Animals and humans adapt to changes in the environment through previous experiences. In our daily life, while we are engaged in a particular activity or social event, we are continuously surrounded by random associations between low salience stimuli that might represent crucial learning processes determining our future choices. These incidental associations are gaining popularity in the neuroscience field as they might represent the most evolutionarily advanced way to increase the chances of predicting future events and adapting individuals’ behaviour.
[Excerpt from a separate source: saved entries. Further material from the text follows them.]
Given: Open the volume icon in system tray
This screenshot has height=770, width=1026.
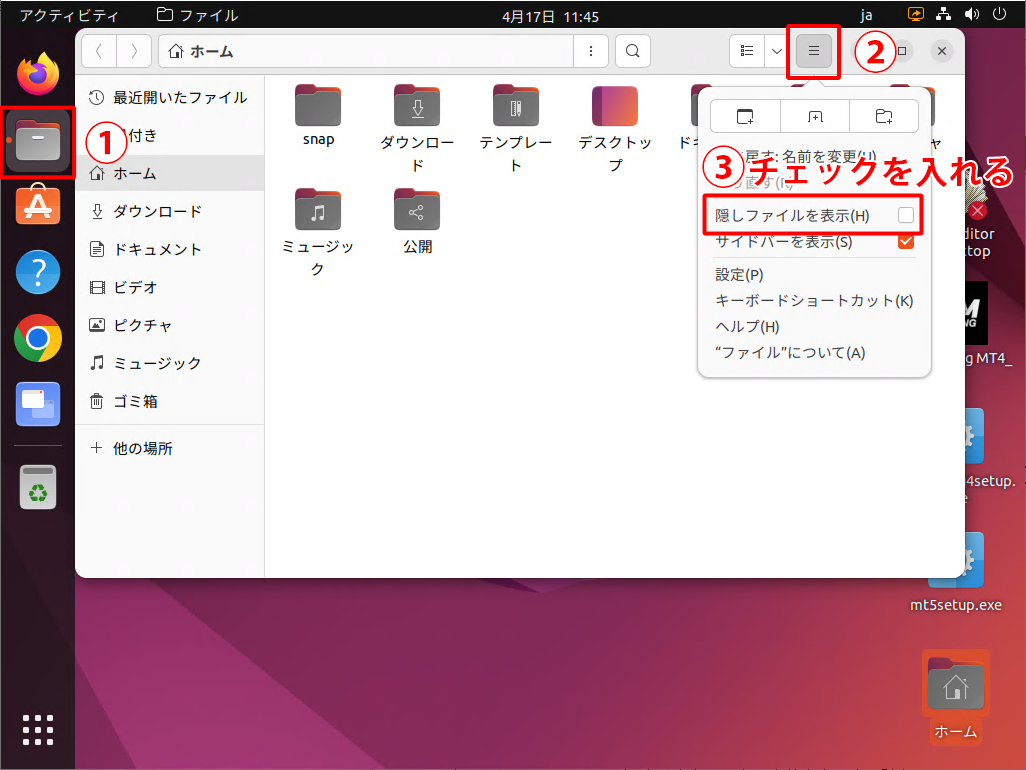Looking at the screenshot, I should pos(971,16).
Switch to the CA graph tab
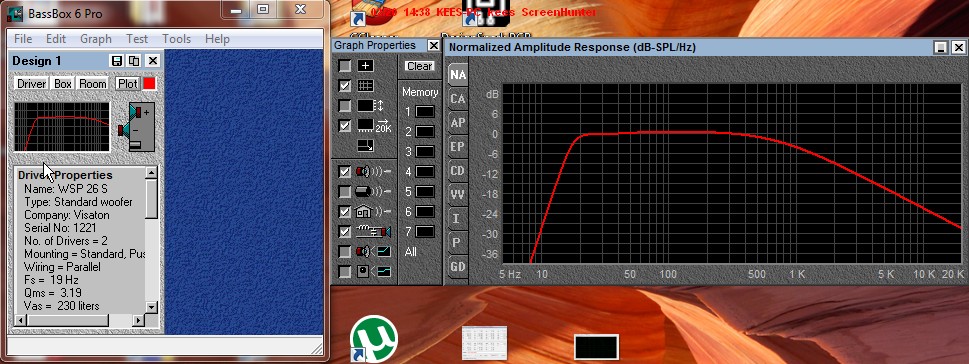The image size is (969, 364). (457, 99)
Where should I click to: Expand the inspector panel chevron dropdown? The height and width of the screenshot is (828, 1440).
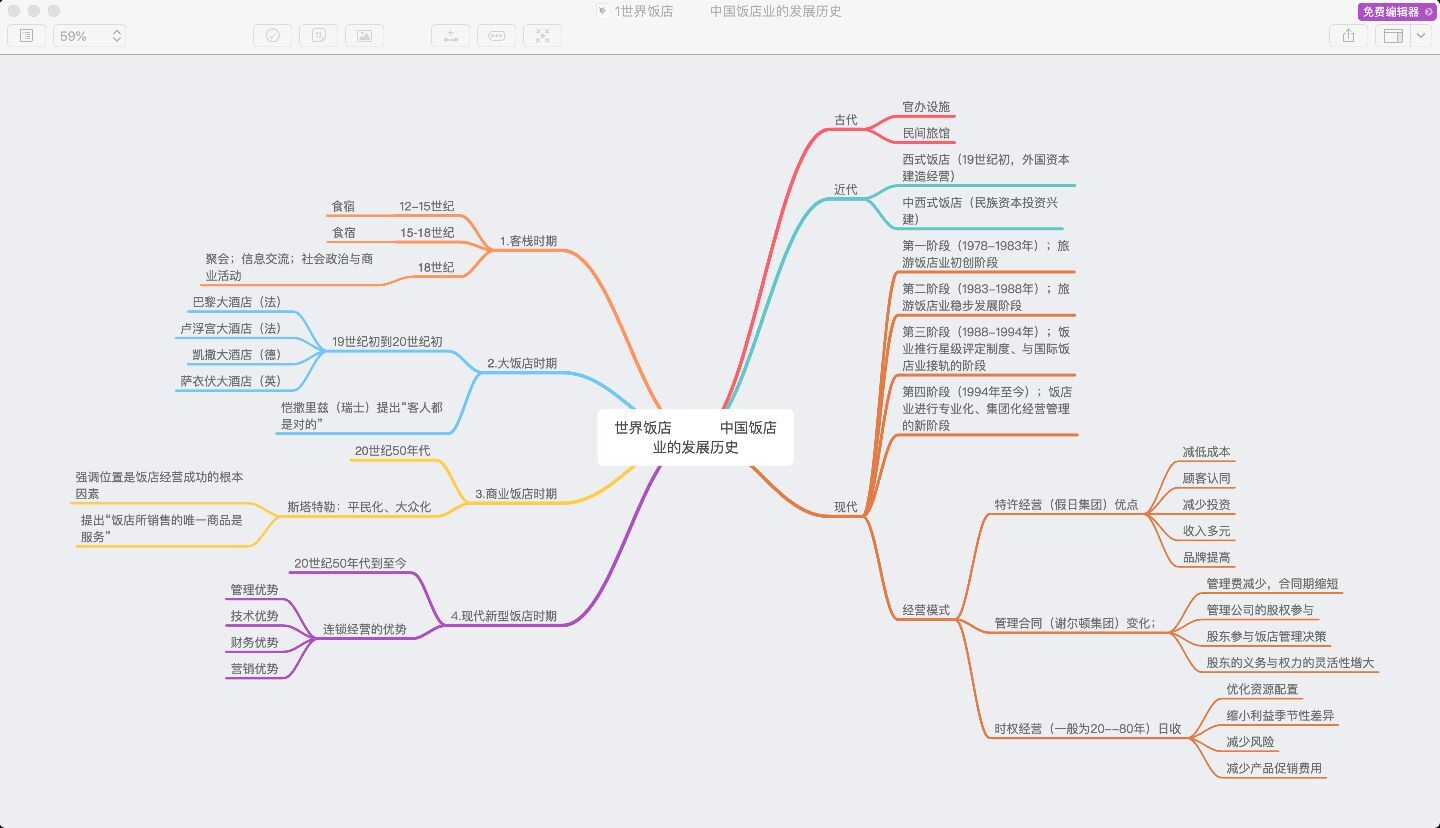1421,36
TV crime bulletin boards with clues all pinned on connected by strings. Atlas of Science

Fig. 1. TV crime bulletin boards with clues all pinned on connected by strings. Hippocampal CB1 is at the center and connected by strings to all sorts of random photos and newspaper clippings, allowing the brain to build links between some of them. This drawing represents the central role of hippocampal CB1 receptors in the formation of incidental associations between low-salience stimuli. Our original paper published in Neuron, (Busquets-Garcia et al., 2018) reports that cannabinoid CB1 receptor signaling in the hippocampus underlies the mammalian ability to associate randomly encountered stimuli, allowing future inferred memories and possibly explaining seemingly ungrounded responses toward certain cues. ©charlie padgett design.

Most of learning and memory studies in laboratory animals over the last decades focus on “direct” conditioning associations. In these settings, a conditioned stimulus with low-salience (i.e. with low intrinsic attractiveness or repulsiveness, such as a tone or a light) is paired with an unconditioned high-salience stimulus (e.g. with high attractiveness or repulsiveness, such as food or shocks). However, large part of learning processes involves incidental associations between low-salience stimuli, whose simultaneous (or sequential) occurrence is stored because of its potential value for future experiences. Interestingly, animals are also able to form these higher-order conditioning processes, but more research is needed to understand how the brain encode and store these complex cognitive processes. In this sense, our work published in Neuron (Busquets-Garcia et al. 2018) aims at further elucidating the mechanisms underlying how incidental associations are encoded in our brain.

These higher-order conditioning processes, known as inferred or mediated learning, can be captured in animal models through sensory preconditioning procedures. These tasks combine incidental associations between two low-salience stimuli (e.g. odors and tastes or lights and tones) during a preconditioning phase followed by a classical conditioning of one of these stimuli with an aversive or appetitive unconditioned reinforcer. As a result of these processes, subjects present aversion or preference to the stimulus never explicitly paired with the reinforcer, therefore allowing the evaluation of mediated learning. In our work we used two sensory preconditioning tasks in order to demonstrate the important role of hippocampal type-1 cannabinoid receptors (CB1R) during the occurrence of incidental associations. We showed that CB1R in hippocampal GABAergic neurons are crucial for mediated learning. Indeed, paired presentations of low-salience sensory cues (i.e. incidental associations) induce a specific protein synthesis-dependent enhancement of hippocampal CB1R expression and facilitate long-term synaptic plasticity at hippocampal inhibitory synapses. CB1R blockade or chemogenetic manipulations of hippocampal GABAergic neurons upon preconditioning affect incidental associations, as revealed by impaired mediated learning. Thus, CB1R-dependent control of inhibitory neurotransmission in hippocampus mediates incidental associations, allowing future associative inference.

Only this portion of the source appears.